Pesimismo

Cuanto más apocalíptica, pesimista y nihilista es una idea, más seguidores tiene entre intelectuales y artistas

El otro día, paseando por el real de la Feria de Abril, me puse a pensar sobre el absurdo prestigio que tiene el pesimismo entre nosotros. Cuanto más apocalíptica, cuanto más pesimista, cuanto más nihilista es una idea, más seguidores tiene entre intelectuales y artistas y profesores universitarios y espectadores de La Sexta. Recuerdo, por ejemplo, una entrevista con una actriz joven -premiada, admirada, glamurosa- que proclamaba asqueada que Europa era un infierno y que vivir era una pesadilla. ¿Una pesadilla? Me puse a mirar a las familias -docenas, cientos, miles de familias- que paseaban felices entre las casetas: los niños con sus pistolas de pompas de jabón y sus nubes sonrosadas de algodón de azúcar; los padres con sus mejores trajes y el clavel en la solapa; las madres con sus vestidos de flamenca y sus flores de papel en el pelo. Y a su alrededor, toda la gente que bailaba y reía, los padres que compraban chucherías a sus hijos, las madres que bailaban orgullosas con sus hijas.
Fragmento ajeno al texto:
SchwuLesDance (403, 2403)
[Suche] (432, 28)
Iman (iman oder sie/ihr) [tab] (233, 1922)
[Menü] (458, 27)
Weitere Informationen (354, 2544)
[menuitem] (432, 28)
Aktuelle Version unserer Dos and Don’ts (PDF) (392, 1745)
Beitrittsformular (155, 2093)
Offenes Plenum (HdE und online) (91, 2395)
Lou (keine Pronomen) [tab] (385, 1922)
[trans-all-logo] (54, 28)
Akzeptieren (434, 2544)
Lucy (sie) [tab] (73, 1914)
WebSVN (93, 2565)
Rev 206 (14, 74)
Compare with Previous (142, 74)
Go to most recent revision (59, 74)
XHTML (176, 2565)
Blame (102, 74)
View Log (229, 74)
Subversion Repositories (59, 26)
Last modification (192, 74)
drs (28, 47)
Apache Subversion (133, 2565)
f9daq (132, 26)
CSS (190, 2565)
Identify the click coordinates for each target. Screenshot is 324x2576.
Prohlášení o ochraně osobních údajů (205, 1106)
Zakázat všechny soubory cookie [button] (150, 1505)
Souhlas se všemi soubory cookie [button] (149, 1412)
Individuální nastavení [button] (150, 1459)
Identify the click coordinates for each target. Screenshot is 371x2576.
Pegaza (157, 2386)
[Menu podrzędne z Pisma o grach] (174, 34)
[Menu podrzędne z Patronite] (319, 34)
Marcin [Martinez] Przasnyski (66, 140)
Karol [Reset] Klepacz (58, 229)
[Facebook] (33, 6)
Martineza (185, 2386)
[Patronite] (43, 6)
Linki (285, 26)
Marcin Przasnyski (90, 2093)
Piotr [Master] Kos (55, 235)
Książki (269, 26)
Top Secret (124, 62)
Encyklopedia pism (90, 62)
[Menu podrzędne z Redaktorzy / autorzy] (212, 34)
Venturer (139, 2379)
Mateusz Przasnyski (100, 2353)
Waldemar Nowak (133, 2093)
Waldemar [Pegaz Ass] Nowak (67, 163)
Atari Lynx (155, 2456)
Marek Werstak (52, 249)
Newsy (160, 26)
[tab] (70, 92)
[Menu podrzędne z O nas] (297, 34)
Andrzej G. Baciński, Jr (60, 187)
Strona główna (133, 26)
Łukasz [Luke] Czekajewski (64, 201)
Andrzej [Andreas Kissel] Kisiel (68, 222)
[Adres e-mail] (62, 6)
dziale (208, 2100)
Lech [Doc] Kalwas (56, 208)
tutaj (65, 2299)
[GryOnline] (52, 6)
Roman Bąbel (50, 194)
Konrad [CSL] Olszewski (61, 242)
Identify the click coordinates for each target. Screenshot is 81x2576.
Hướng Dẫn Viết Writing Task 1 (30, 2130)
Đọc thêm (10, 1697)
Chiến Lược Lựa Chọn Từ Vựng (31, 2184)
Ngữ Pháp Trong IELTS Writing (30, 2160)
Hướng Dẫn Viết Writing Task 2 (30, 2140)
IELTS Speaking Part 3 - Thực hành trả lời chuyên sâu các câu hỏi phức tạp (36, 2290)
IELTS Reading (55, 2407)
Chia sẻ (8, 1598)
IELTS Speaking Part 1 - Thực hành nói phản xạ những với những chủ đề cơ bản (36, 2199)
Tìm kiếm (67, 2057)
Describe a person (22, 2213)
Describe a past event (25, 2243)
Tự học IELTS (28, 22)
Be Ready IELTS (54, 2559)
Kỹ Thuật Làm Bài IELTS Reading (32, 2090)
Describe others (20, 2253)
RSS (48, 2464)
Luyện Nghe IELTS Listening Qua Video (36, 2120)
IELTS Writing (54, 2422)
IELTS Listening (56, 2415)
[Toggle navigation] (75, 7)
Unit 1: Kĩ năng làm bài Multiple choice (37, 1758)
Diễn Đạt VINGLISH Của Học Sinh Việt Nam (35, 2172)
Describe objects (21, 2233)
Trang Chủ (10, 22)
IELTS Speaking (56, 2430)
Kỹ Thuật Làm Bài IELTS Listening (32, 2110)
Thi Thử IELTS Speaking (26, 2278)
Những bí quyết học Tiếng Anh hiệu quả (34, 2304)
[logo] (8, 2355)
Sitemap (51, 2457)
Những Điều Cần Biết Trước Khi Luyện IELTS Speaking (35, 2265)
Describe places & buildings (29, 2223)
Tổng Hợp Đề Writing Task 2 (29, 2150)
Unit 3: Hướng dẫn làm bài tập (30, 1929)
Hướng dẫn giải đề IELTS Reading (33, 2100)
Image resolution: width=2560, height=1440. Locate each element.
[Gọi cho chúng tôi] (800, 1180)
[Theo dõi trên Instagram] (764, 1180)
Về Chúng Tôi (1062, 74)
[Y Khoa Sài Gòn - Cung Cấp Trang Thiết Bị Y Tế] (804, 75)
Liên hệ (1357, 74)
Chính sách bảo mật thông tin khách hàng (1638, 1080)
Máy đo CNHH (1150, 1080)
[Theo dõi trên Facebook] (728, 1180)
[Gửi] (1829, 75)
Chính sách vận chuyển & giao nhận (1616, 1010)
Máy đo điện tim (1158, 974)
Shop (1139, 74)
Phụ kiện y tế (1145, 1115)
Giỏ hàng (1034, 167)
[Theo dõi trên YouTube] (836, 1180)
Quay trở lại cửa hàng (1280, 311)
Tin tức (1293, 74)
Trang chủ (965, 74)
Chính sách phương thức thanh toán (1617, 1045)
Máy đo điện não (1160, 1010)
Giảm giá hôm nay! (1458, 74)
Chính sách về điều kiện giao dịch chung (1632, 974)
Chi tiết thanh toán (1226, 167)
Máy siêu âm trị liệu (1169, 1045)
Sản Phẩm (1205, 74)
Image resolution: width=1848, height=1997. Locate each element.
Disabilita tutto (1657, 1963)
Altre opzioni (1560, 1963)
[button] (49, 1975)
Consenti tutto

De acuerdo, todo era una mentira y un simulacro basado en las apariencias y no en la cruda realidad. Nada de aquello era cierto, por supuesto, porque al fin y al cabo todos vivimos entrampados por nuestras hipotecas, nuestra precariedad, nuestro desamor o nuestras dificultades para llegar a fin de mes. Sí, de acuerdo. Pero ¿cómo negar la alegría de la gente? ¿Cómo negar el deseo atávico de ponerse elegante y de lucirse ante los demás? ¿Y cómo renunciar a los placeres elementales que ya cantaban los poetas epicúreos de hace dos mil años: la belleza física, el vino, la alegría, la música? Volví a mirar a mi alrededor. Y donde un Lord Byron o un Sartre o un poeta vanguardista o un hipster airado sólo habrían visto vulgaridad y estupidez colectivas, la gente normal veía un poderoso motivo para sentirse en paz con la vida. Y donde los partidarios del pesimismo y del catastrofismo no verían nada más que una monstruosa apoteosis de todo lo vulgar, chabacano, dañino, clasista y engañoso que hay en nuestra sociedad, a la gente normal, a la gente de la calle, a la gente que trabaja diez horas al día y paga sus impuestos, le parecía justo lo contrario: un motivo para disfrutar de los contados momentos de júbilo que nos ofrece la existencia.

Y entonces me pregunté quién tenía razón. Y quién estaba más cerca de conocer la verdad de la vida.